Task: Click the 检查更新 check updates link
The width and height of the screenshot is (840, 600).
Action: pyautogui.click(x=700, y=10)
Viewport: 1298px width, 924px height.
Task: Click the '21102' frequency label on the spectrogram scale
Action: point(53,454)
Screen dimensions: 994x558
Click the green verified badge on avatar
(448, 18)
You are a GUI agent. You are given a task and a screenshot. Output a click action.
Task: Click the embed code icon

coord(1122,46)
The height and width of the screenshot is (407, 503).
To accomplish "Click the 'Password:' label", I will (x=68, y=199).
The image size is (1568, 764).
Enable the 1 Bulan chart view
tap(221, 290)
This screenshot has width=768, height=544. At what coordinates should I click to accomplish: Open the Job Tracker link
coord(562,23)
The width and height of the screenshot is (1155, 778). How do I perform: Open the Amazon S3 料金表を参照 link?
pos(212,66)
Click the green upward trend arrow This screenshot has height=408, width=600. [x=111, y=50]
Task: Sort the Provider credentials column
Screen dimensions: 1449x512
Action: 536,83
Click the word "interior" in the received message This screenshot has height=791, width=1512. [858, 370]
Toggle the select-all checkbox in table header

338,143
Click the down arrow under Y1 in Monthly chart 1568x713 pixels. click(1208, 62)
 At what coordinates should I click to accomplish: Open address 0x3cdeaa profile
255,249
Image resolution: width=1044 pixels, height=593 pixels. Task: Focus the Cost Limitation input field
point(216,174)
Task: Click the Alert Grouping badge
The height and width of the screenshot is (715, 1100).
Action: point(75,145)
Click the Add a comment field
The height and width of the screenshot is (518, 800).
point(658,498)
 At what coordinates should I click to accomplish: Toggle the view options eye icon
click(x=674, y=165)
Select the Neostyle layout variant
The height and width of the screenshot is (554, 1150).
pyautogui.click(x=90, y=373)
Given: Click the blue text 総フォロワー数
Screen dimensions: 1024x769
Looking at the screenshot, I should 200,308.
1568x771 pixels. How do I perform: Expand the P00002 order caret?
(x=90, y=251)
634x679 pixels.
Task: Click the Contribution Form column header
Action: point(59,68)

────

**Task to carry out**:
Using the records given above, list every line that includes the word "arrow".

**Solution to this task**:
Click the green upward trend arrow This screenshot has height=408, width=600. [x=111, y=50]
Click the down arrow under Y1 in Monthly chart 1568x713 pixels. click(1208, 62)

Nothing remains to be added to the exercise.